Tardaba muchísimo, me quejé. Ella no estaba de
acuerdo, pero admitió que quizás la oración se le hacía más rápida porque ella
solía omitir el Credo apostólico del principio.
“Directamente
te metes de lleno, ¿no?” Pregunté. “Bueno, beso el crucifijo y luego digo
‘Bueno, ya sabes, creo en todo eso y luego empiezo”.
Cuando
pensaba en ello más tarde, me di cuenta de que yo tenía el hábito de
apresurarme durante el Credo, tan rápido y tan inconsciente que, básicamente,
lo omitía del Rosario. Mi amiga al menos reconocía que creía en todo lo que
contenía el Credo, aunque no lo pronunciara al completo. Yo lo recitaba en
piloto automático, así que lo convertía en un ejercicio totalmente vacuo.
Las palabras
sin ideas son peligrosas y volubles, para empezar, pero, en cualquier caso,
¿qué tipo de locura es repetir “Creo… Creo… Creo…” sin prestar atención a lo
que viene a continuación? En un mundo lleno de cosas “visibles e invisibles”,
¿qué tipo de estropicio creará semejante inconsciencia para las fuerzas de la
luz y la oscuridad que luchan por nosotros?
Imaginaba a
los ángeles diciendo en mi defensa: “Está pronunciando las palabras; una
declaración imperfecta sigue siendo una declaración”.
“Una
declaración sin raíz”, respondían entre risas los demonios. “Se derrumbará al
primer desafío”.
Era cierto, y
yo lo sabía. La “niña” ficticia de Flannery O’Connor quizás pensara que “podría
ser una mártir si la mataban lo bastante rápido”, pero mi incapacidad para
concentrarme durante una declaración sólida de fe durante el periodo aproximado
de 30 segundos no hablaba muy bien de mis propias posibilidades… El martirio
crea santos, pero la convicción que apoya al testigo heroico debe fundamentarse
en algo.
Agradecida
por lo que consideré una instigación angelical, tomé la decisión consciente de
afrontar de forma renovada el Credo apostólico. Empecé a rezarlo con plena
consciencia, todos los días, aunque no estuviera empezando un Rosario. Por
primera vez en mi vida, de verdad estaba reflexionando sobre lo que decía y de
hecho me reafirmaba de corazón con cada parte: Sí, creo en Dios Padre; sí, creo
en Jesucristo, Su Hijo. Sí, creo en que Jesús fue concebido por el Espíritu
Santo y nacido de la Virgen María. Sí, creo. Creo en
esto.
Y algo
extraordinario sucedió. Pude sentir que se fortalecía mi conexión con
Jesucristo y Su iglesia. Con cada consentimiento me daba cuenta de que
conectaba y me amoldaba a un “SÍ” gigante y constante de Dios, que formó y
mantiene toda la creación. Pasé de acelerar este prefacio y oración a
regodearme en él, a meditar sus misterios, a encontrar consuelo dentro de cada
idea y, con el tiempo, a descubrir toda una nueva confianza en mi fe.
El Credo
apostólico se convirtió en mi oración preferida en momentos de estrés, ya fuera
sentada en la silla del dentista o en una sala de emergencias. El apoyo
fundacional para todos los “pequeños martirios” de la vida que nos condicionan
ante lo que nos espera: Creo en la
comunión de los santos, el perdón de los pecados, la resurrección de la carne y
la vida eterna.
Esas palabras
son armas capaces de protegernos en medio de la desolación y el miedo.
Amar el Credo
apostólico significó ir más lejos; significó estar presente para ese otro Credo
que desafiaba mi paciencia, el Credo niceno que declaramos cada domingo.
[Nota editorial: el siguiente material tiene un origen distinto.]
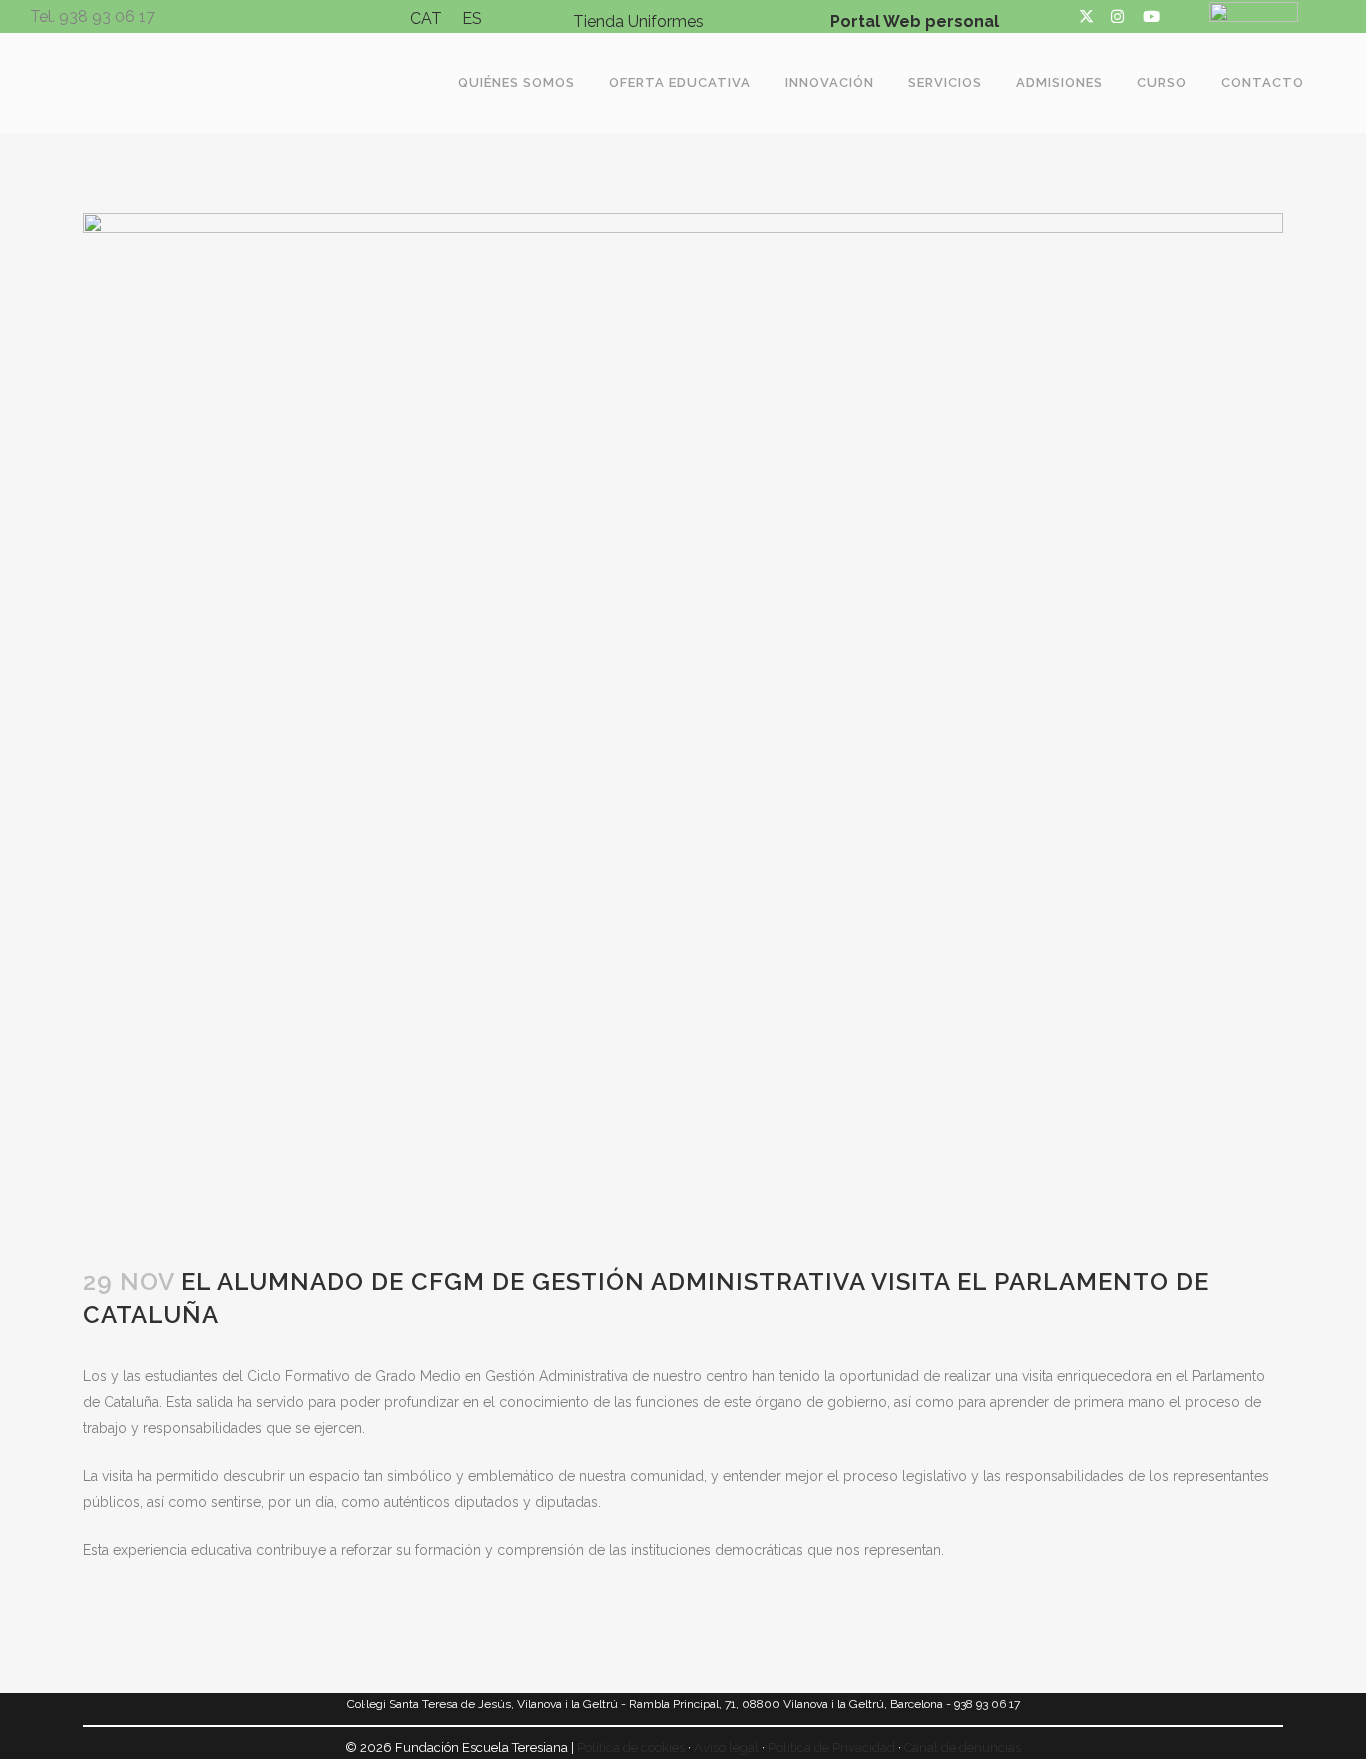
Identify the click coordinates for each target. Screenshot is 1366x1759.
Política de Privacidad (831, 1747)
Significó anticiparme a un recitado mecánico y de mente abstraída para poder
sumergirme mejor en sus profundidades inescrutables —nacido del Padre antes de todos los siglos—
y luego hacer mía la oración lo mejor que supiera.
En la
exquisita novela In This House of
Brede [En esta casa de Brede], de Rumer Godden, una monja
benedictina contempla los primeros y confusos efectos colaterales del Concilio
Vaticano Segundo y afirma: “La Iglesia ha tenido una intoxicación sanguínea;
creo que porque ha perdido el desinfectante del Credo”.
Nuestro
tiempo no es menos problemático. El buen desinfectante de nuestros Credos puede
ayudarnos a construir nuestros sistemas inmunes espirituales, a hacerlos lo
bastante fuertes como para soportar martirios grandes y pequeños.